From the tinted glass window of his speeding Mercedes Benz, President Musharraf could see a van racing towards his motorcade from the opposite side of the road, crushing to death a policeman who tried to block its way. It was a national holiday on 25 December 2003, and the road was deserted. Within seconds the van blew up with a huge explosion after hitting a security car at the tail end of the convoy. It was dark all around. The driver involuntarily pressed the brakes. ‘Accelerate. Don’t stop,’ the President shouted at him. The car had moved just 150 yards when another vehicle rammed into the car just behind him detonating 60 pounds of high explosives. The President’s car was trapped between the two explosions. Three of the tyres on the armour-plated presidential Mercedes were burst by the impact. Blood and body parts covered the vehicle. The driver pressed the accelerator and drove home on a single tyre. The assailant almost got him. ‘It was very close,’ the President later recalled. He was saved, perhaps, because a third bomber could not reach the assigned place in time.

It was the second attempt on Musharraf’s life in less than two weeks. Both attempts had taken place in Rawalpindi, the seat of the Pakistani military headquarters. The fact that explosives were placed under a bridge along the route of Musharraf’s motorcade, and that the terrorists’ vehicles were able to access his convoy in a zone where, supposedly, not the slightest movement could escape detection, was baffling. The assailants chose the same spot for both attacks. The route was used nearly every day by General Musharraf as he travelled from his residence to his presidential offices in Islamabad. Security was always tight when he travelled, with roads closed to allow his long motorcade to pass rapidly. It was even more vigilant on that day as Pakistan’s tiny Christian community celebrated Christmas. In both the attempts it was clear that the perpetrators had the assistance of experts and were given tracking and other devices not usually available to local terrorists. Having travelled to Islamabad hours before for a dinner he had hosted, Musharraf attributed his survival to ‘Allah’s blessings, his mother’s prayers and the nation’s goodwill’.

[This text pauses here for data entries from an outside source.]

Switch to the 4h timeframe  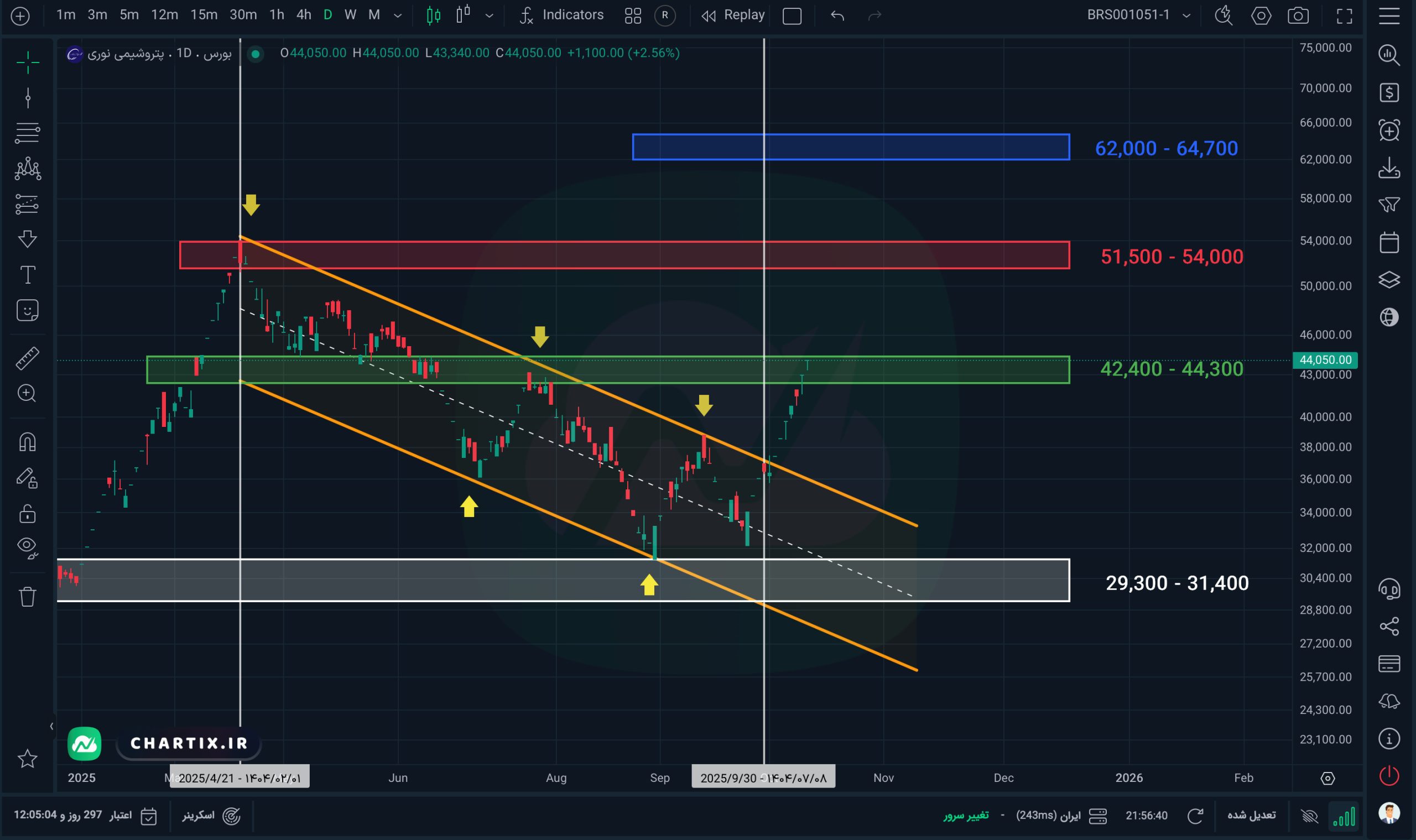304,15
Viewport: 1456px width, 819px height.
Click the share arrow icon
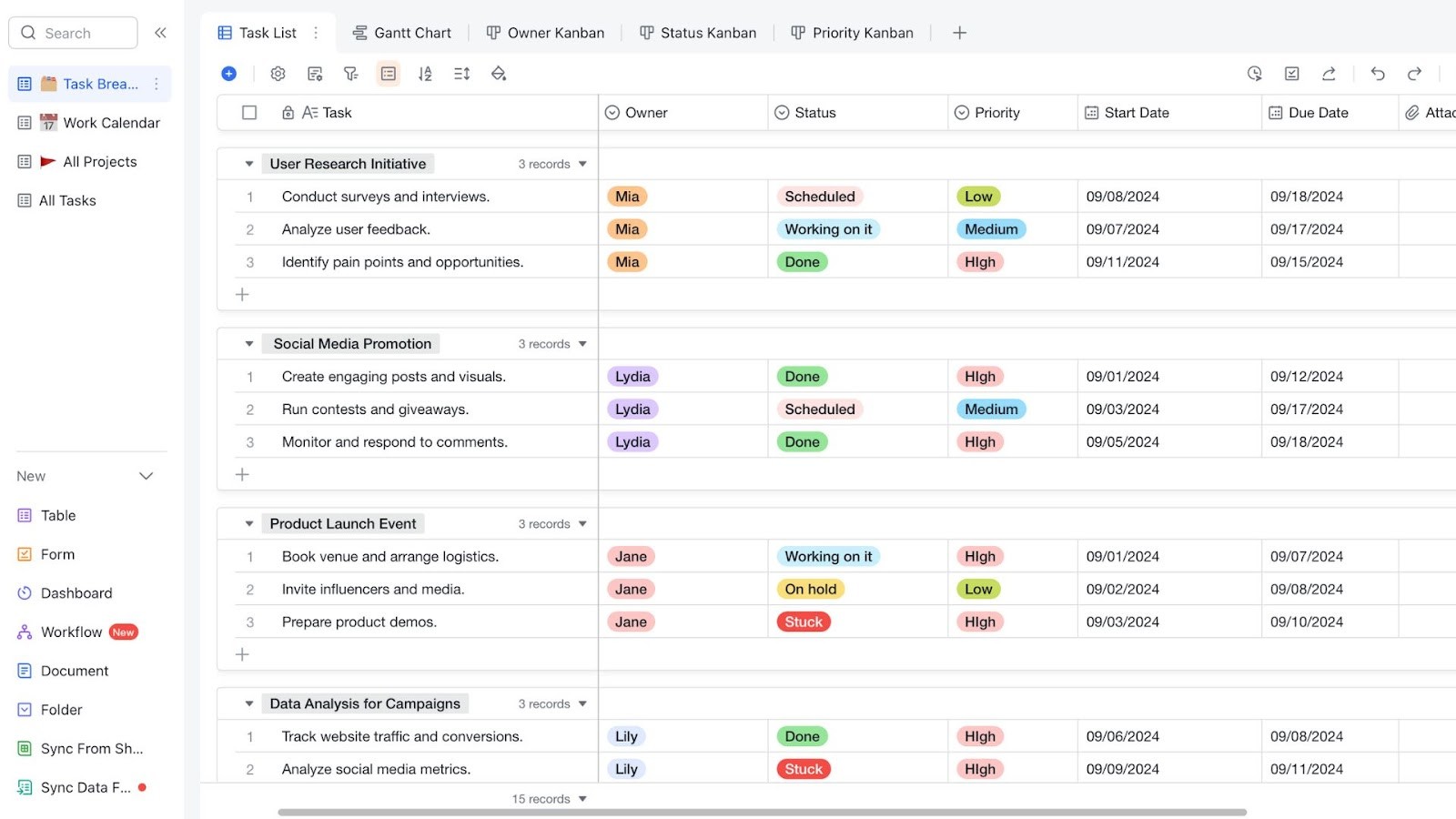click(1330, 74)
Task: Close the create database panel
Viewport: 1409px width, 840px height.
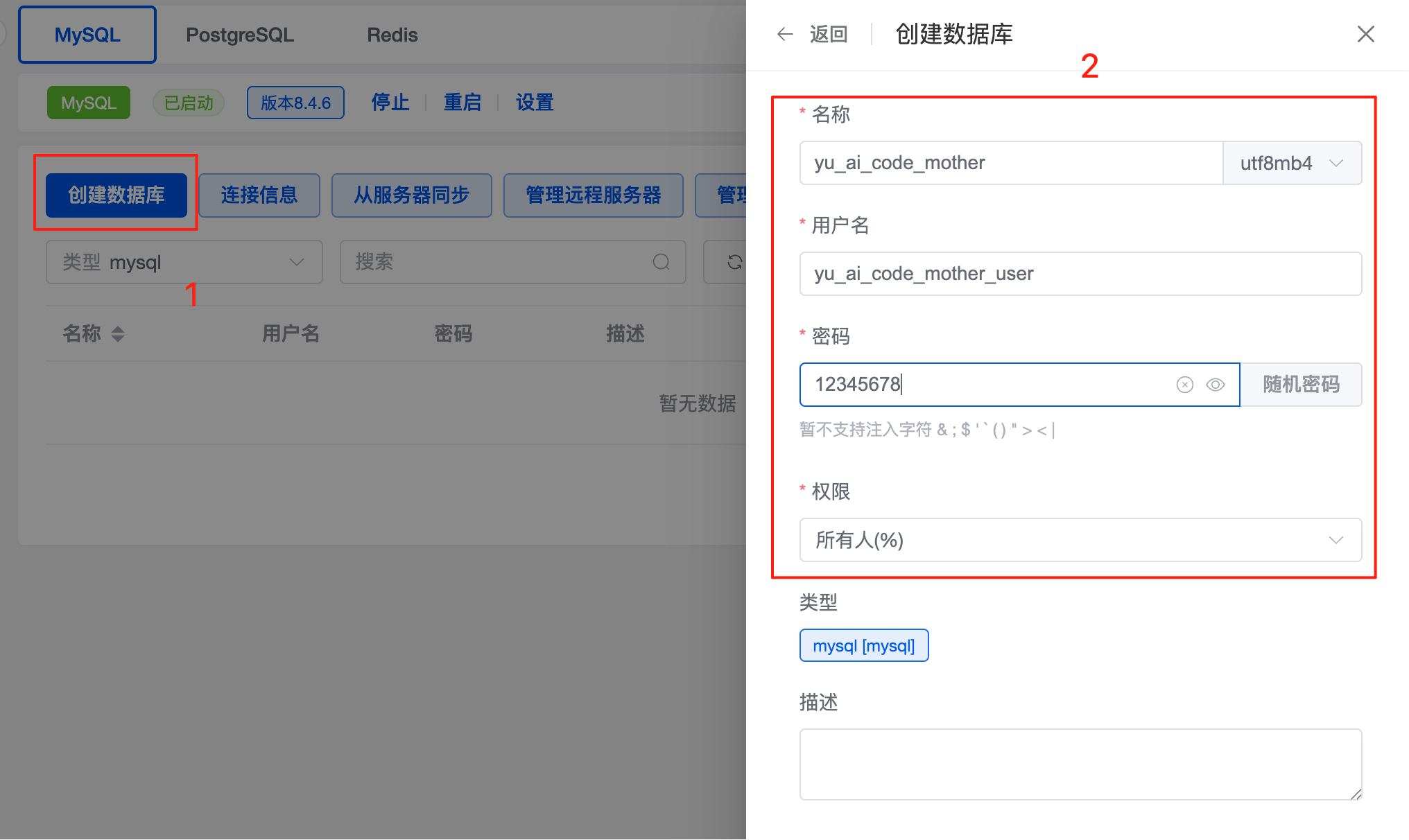Action: pyautogui.click(x=1365, y=34)
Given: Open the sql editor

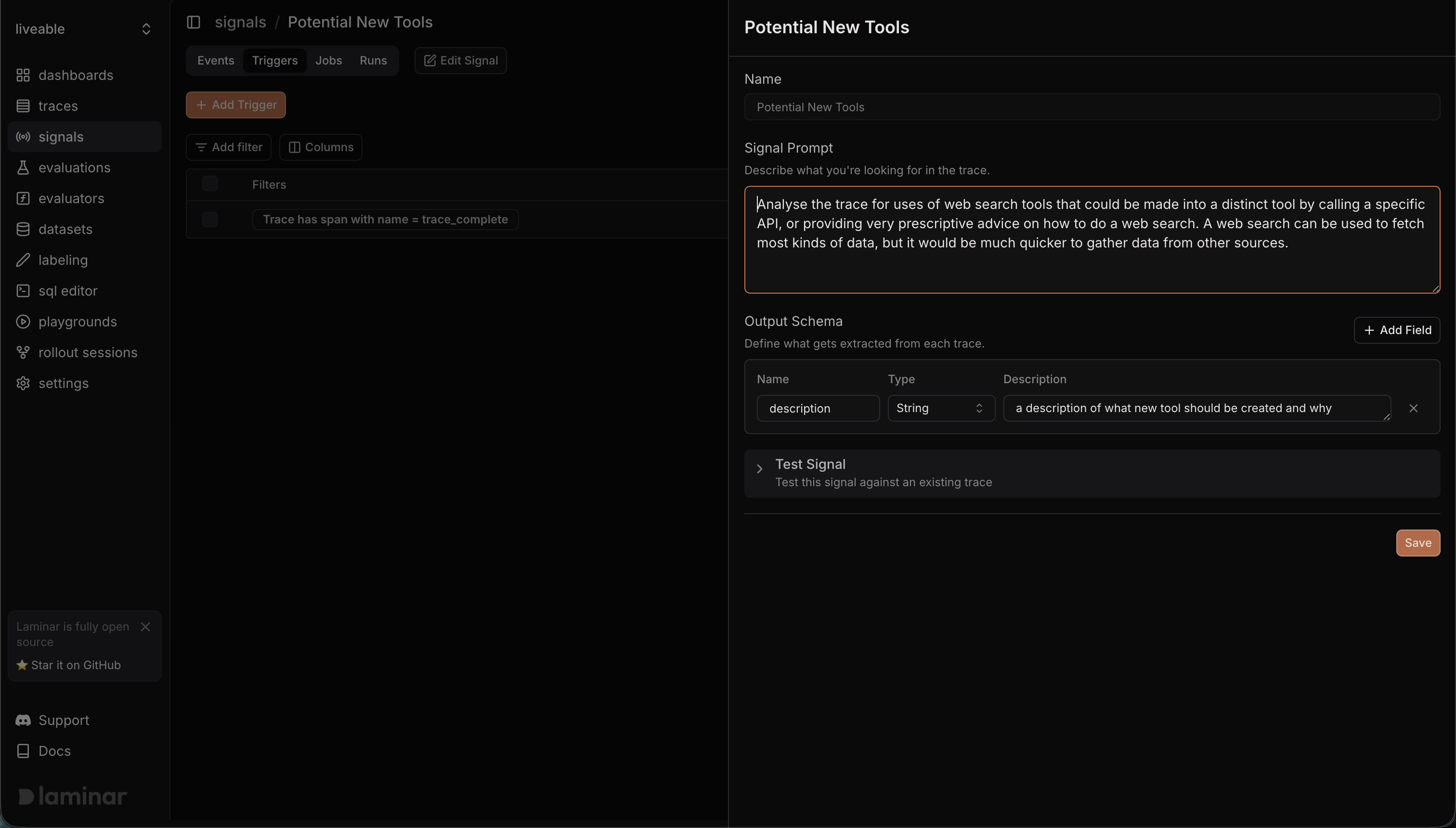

There was little doubt, however, about who was behind the attack. Professionally planned, it bore all the hallmarks of international terrorists, for whom General Musharraf had been a marked man. By official admission, it was the fourth attempt on General Musharraf’s life since 13 September 2001, when he decided to throw Pakistan’s lot in with the US war on terror. By unofficial accounts this might even have been the fifth or sixth such attempt. The General had been the beˆte noire of many people and groups out there, but especially the Islamist extremists.

Musharraf had put his own survival at stake by deciding to curb Islamic militancy after 9/11. Security around him had been tightened. His movements were kept secret and his travel route often changed because of growing fears of his meeting the fate of Anwar Sadat, the Egyptian President who was assassinated by an Islamic militant after he made peace with Israel. The President became one of the most stringently protected men in the world. All traffic was stopped on his travel routes at least half an hour before he passed. The entire route was cleared by bomb disposal squads. But when it came to suicide bombing coordinated by insiders, one could not do much.

The assassination attempts right in the centre of Army Headquarters could not have been possible without inside contacts. The country’s intelligence agencies could not possibly be unaware of the identity of the groups and their ringleaders. Musharraf had tried to rein in his intelligence organizations, but with mixed results. Some of the ‘ideologized’ operatives were sidelined, but many more remained in important places from where they could continue to help the militants. It eventually emerged that it was soon after the US attack on Afghanistan in October 2001 that some 20 Islamic militants, many of them Afghan and Kashmir war veterans, had gathered at a house in Islamabad to discuss a plan to assassinate Musharraf for allying with the United States. The meeting was apparently organized by Ahmed Omar Saeed Sheikh and Amjad Hussain Farooqi, the two protaganists of the December 1999 hijacking of an Indian Airlines plane. Among the participants were two Pakistani army soldiers belonging to the elite special force.

Read the rest here:
http://www.columbia.edu/cu/cup/publicity/hussainexcerpt.html

About the Author

Zahid Hussain is the Pakistan correspondent for the Times of London, the Wall Street Journal, and Newsweek.

Sounds very interesting. Anyone read it?

Re: FRONTLINE PAKISTAN

and what proof has the author given to support this claim?
Bull sheit!
Tomorrow If I see a cow charging towards musharraf should I belive that hindu prayers have been answered?.